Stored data
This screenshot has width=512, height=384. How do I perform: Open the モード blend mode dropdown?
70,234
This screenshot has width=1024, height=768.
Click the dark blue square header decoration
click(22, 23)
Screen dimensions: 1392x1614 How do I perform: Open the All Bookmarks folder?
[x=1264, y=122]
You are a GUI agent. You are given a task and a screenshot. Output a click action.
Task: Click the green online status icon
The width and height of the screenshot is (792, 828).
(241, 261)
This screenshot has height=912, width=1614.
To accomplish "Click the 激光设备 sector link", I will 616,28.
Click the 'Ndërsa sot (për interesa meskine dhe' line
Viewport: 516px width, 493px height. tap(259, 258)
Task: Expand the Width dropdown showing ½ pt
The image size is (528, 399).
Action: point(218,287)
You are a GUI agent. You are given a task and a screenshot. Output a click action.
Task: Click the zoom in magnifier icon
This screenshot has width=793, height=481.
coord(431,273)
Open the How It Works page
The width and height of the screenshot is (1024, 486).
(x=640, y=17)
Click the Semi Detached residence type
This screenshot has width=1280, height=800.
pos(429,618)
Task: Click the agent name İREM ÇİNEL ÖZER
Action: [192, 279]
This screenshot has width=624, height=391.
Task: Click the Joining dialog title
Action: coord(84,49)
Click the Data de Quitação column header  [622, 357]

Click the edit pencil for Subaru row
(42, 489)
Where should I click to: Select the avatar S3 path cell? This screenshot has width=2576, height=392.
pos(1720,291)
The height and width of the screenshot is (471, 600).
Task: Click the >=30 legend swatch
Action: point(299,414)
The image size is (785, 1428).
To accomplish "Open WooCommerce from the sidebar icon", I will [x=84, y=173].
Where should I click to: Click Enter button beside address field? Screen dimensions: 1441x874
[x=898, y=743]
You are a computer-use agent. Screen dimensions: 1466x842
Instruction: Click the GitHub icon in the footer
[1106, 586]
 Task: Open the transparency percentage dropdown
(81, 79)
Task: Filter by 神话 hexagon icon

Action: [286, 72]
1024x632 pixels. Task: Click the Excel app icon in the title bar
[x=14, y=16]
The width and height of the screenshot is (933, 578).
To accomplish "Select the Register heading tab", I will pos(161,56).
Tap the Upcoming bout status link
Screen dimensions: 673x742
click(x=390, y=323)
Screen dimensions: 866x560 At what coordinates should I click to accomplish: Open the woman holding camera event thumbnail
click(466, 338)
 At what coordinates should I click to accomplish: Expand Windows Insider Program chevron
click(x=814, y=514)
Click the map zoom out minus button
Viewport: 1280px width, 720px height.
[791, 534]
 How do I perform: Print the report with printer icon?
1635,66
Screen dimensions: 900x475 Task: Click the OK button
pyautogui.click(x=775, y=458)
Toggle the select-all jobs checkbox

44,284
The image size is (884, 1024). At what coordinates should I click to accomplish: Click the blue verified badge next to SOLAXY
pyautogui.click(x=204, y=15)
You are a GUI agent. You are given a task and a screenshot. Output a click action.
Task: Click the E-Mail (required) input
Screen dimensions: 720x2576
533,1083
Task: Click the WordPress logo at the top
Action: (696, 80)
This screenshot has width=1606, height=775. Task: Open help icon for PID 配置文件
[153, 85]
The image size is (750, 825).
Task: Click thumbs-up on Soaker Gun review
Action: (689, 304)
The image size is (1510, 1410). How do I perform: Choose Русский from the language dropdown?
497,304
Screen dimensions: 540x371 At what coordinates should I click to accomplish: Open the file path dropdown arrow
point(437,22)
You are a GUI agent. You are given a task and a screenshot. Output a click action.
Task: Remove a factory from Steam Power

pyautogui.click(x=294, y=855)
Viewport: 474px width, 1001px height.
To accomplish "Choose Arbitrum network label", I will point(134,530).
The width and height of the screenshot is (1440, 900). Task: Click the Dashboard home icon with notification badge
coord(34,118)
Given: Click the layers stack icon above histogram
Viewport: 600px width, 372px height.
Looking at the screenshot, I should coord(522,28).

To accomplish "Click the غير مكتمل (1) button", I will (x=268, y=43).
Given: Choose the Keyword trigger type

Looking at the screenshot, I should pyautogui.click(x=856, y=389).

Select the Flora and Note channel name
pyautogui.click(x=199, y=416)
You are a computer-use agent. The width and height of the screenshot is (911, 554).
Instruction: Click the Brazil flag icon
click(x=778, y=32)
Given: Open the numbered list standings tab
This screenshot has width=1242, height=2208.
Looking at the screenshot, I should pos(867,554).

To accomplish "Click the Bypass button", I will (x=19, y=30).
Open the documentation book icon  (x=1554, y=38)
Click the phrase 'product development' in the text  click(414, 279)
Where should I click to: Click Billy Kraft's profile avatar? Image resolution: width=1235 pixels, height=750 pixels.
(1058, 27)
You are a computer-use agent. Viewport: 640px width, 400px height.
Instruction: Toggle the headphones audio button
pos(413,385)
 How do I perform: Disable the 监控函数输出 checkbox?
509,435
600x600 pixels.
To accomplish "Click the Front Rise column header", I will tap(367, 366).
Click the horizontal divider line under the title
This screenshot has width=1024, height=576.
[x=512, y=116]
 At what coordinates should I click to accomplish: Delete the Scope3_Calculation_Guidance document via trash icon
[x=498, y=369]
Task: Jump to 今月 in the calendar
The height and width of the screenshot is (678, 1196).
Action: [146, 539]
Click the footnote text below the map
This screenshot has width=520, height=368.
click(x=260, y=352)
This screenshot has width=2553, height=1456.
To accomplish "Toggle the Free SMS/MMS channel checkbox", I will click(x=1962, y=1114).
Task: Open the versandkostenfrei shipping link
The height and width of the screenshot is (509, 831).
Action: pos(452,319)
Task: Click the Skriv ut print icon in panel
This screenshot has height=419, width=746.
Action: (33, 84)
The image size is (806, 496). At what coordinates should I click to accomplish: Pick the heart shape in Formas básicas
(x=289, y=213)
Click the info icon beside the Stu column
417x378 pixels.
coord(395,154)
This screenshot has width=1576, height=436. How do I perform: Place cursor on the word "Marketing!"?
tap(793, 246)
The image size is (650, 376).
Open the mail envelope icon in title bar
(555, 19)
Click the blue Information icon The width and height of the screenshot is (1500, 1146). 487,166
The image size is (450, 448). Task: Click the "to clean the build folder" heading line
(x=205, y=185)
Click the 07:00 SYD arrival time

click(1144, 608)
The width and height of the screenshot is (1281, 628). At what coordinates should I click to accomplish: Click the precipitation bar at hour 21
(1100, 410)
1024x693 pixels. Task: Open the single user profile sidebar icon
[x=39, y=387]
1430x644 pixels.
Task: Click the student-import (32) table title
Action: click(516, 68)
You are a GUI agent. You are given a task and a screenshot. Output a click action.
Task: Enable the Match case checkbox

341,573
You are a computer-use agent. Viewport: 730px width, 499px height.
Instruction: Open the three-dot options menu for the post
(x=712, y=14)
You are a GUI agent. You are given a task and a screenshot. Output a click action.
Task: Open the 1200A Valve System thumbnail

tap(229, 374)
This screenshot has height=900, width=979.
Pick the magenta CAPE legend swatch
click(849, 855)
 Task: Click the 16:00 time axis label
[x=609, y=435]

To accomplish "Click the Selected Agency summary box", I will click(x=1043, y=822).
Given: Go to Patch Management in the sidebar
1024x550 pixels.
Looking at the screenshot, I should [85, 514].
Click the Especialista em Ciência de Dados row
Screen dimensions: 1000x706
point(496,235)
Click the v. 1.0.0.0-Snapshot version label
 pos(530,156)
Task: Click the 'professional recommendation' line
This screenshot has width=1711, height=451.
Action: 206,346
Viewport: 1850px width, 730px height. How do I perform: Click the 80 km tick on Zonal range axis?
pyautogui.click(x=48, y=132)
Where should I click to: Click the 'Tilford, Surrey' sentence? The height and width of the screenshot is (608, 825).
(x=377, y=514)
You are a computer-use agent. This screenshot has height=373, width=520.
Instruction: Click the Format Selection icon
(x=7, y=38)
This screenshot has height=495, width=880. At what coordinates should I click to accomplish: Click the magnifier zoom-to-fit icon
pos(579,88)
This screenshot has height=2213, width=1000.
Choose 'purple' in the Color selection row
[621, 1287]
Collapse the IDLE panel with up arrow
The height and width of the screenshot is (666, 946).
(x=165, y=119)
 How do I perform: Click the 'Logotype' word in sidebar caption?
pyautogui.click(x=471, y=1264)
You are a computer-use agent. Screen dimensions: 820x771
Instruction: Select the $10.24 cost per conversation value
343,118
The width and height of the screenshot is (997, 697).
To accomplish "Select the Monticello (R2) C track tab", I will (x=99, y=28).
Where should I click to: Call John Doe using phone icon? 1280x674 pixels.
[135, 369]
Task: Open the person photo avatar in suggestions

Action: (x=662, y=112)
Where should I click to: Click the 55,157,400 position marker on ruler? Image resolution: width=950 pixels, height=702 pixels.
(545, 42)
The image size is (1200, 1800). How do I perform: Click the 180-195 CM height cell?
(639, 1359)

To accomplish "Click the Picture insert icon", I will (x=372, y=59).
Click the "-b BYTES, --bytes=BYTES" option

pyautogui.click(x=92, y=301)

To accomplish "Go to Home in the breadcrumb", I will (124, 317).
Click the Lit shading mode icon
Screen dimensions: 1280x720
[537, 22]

Instructions for the task: Check each line of the records above for the word "computer" and report how many lines have it, as a number only.

Solution to the exercise: 6